Thursday, March 31, 2005

Yancey on J.D. Unwin


While much of the media was buzzing about a new survey on sex in modern America released in 1994, I was thinking about a book, Sex and Culture, published in 1934...


Seeking to test the Freudian notion that civilization is a byproduct of repressed sexuality, the scholar J.D. Unwin studied eighty-six different societies. His findings startled many scholars, above all Unwin himself, because all eighty-six demonstrated a direct tie between absolute monogamy and the "expansive energy" of civilization. In other words, sexual fidelity was the single most important predictor of a society's ascendancy.

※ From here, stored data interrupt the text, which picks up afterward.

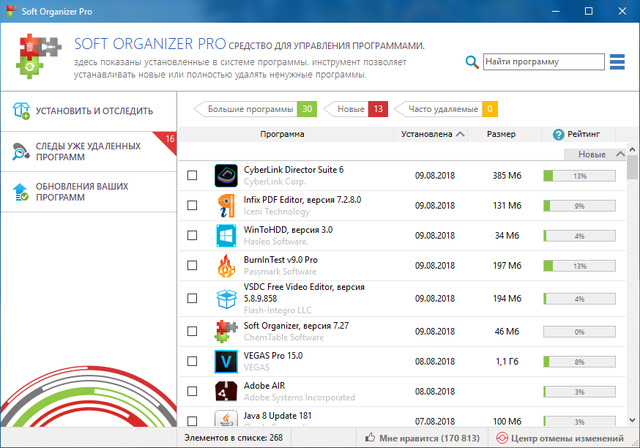Tick the WinToHDD checkbox
The width and height of the screenshot is (640, 448).
[x=193, y=236]
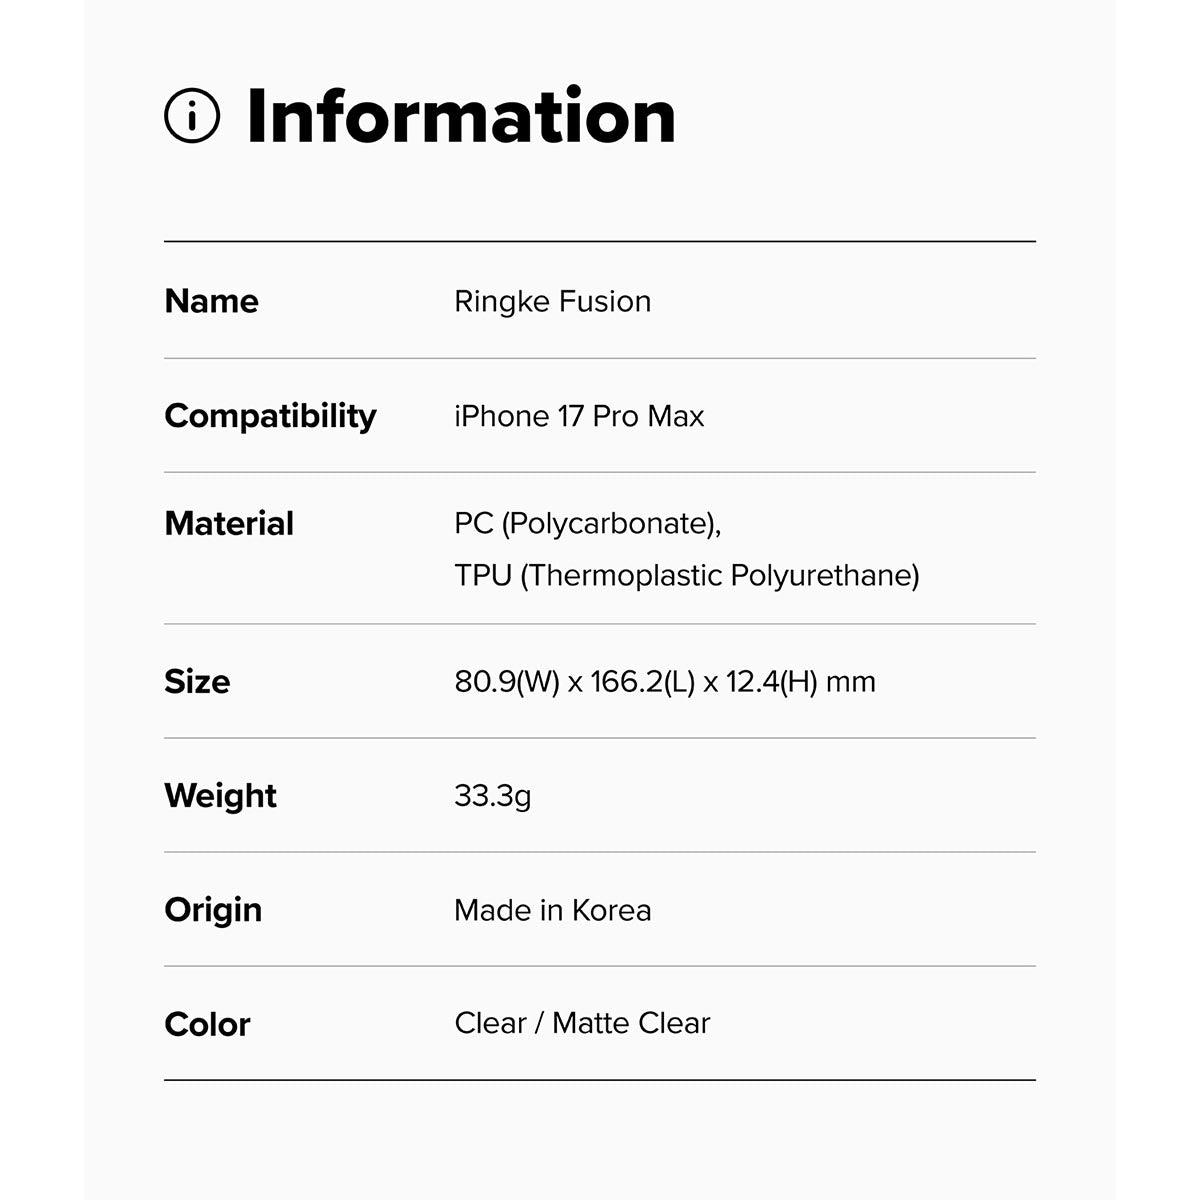Select the Size row label
This screenshot has width=1200, height=1200.
197,681
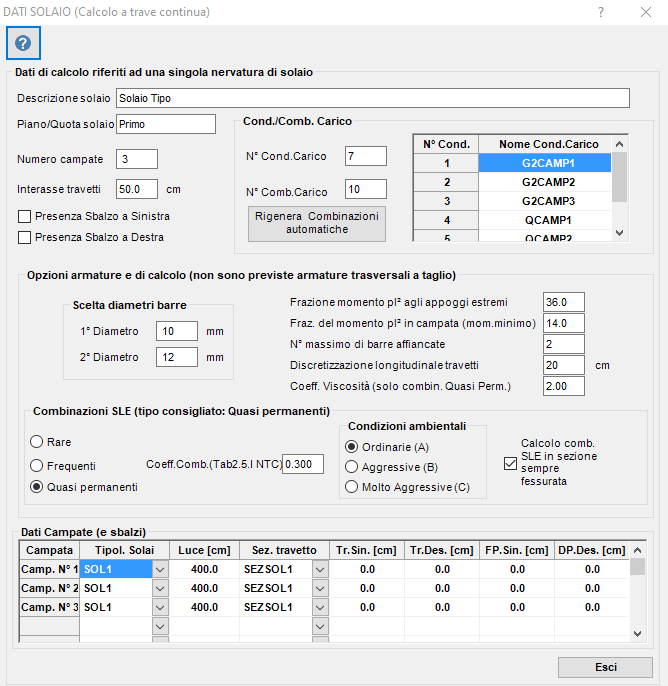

Unwin had no religious convictions and applied no moral judgement. "I offer no opinion about rightness and wrongness." Nevertheless, he had to conclude, "In human records there is no instance of a society retaining its energy after a complete new generation has inherited a tradition which does not insist on prenuptial and post-nuptial continence."


For Roman, Greek, Sumerian, Moorish, Babylonian, and Anglo-Saxon civilizations, Unwin had several hundred years of history to draw on. He found with no exceptions that these societies flourished, culturally and geographically, during eras that valued sexual fidelity. Inevitably, sexual mores would loosen and the societies would subsequently decline, only to rise again when they returned to more rigid sexual standards.


Unwin seemed at a loss to explain the pattern. "If you ask me why this is so, I reply that I do not know. No scientist does. . . You can describe the process and observe it, but you cannot explain it." Yet the trend so impressed him that he proposed a special class of Alpha citizens in Great Britain. These individuals of unusual promise would take vows of chastity before marriage, all for the sake of the empire, which needed their talents.


. . . Without realizing it, ...Unwin may have subtly edged toward a Christian view of sexuality from which modern society has badly strayed. For the Christian, sex is not an end in itself, but rather a gift from God. Like all such gifts, it must be stewarded according to God's rules, not ours.


Philip Yancy
Finding God in Unexpected Places

1 comment:

  1. Interesting. I think I have that Yancey books somewhere. Perhaps it's time to open it.